- _Work instruction_: Give again the line that contains "How do I perform: Click" and every line after it to the end of the records. Keep them exactly as they are and add nothing.

Saved data entries
Start of Block
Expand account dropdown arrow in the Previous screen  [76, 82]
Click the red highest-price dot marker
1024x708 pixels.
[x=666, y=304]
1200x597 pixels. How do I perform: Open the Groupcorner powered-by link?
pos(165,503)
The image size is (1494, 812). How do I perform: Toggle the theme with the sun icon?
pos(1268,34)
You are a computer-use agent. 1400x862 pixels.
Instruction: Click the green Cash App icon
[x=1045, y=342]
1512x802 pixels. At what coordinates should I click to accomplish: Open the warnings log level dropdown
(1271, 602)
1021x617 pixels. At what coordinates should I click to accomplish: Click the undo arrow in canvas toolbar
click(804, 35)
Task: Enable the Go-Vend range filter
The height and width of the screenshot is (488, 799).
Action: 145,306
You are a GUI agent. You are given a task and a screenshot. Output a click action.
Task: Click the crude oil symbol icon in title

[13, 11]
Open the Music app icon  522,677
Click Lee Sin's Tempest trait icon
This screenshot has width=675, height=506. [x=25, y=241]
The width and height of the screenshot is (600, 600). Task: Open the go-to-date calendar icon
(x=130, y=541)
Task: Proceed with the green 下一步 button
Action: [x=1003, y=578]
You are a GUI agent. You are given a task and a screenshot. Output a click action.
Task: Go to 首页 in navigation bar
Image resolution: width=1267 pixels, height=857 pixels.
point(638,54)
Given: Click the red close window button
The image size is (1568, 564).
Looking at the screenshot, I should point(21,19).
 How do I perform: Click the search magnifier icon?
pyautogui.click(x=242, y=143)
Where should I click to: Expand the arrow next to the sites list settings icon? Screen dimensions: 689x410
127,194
End of Block
- _Result of this task_:
 How do I perform: Click the search magnifier icon?
pyautogui.click(x=242, y=143)
Where should I click to: Expand the arrow next to the sites list settings icon? Screen dimensions: 689x410
127,194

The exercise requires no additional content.